RECORDED INFORMATION below:
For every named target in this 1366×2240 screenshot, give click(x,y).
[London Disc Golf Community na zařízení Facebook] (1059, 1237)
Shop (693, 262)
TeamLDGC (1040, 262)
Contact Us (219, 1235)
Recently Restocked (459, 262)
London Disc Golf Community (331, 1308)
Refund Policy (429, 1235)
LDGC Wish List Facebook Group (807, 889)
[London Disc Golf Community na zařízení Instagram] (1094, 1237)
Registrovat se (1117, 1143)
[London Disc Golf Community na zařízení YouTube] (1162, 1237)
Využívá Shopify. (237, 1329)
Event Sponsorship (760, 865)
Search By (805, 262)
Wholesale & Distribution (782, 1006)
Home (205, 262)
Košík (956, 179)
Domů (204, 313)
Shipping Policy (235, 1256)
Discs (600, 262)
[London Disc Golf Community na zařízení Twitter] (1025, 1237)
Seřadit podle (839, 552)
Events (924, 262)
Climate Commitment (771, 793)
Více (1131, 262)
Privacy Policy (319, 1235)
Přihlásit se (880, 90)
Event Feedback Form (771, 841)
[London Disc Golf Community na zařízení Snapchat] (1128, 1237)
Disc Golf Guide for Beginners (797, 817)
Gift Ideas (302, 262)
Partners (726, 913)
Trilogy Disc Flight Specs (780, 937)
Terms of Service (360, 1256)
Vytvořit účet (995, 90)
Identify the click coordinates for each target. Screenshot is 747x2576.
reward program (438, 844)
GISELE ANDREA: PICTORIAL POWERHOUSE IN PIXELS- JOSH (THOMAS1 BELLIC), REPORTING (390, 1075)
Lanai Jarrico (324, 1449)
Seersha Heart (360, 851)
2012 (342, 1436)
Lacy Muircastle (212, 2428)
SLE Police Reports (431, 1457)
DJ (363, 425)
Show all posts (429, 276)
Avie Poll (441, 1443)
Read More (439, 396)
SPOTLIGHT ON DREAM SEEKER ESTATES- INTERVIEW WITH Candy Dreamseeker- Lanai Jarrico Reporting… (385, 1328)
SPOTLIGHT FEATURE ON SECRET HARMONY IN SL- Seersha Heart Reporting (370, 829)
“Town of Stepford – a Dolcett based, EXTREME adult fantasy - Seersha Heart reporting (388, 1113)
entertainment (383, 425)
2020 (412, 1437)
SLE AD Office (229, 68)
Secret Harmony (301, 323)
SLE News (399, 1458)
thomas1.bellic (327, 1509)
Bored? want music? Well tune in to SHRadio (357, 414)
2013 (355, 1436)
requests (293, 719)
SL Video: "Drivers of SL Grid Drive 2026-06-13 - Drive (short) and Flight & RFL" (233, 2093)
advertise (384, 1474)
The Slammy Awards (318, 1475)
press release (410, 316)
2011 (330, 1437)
End of RECORDED INFORMATION.
▸ **ABOUT THIS EXERCISE**:
Of the lines above, copy each one that contains the word "click".

▸ **RESPONSE TO THIS TASK**:
For every named target in this 1366×2240 screenshot, give click(x,y).
Identify the click coordinates for each target. Screenshot is 747x2576.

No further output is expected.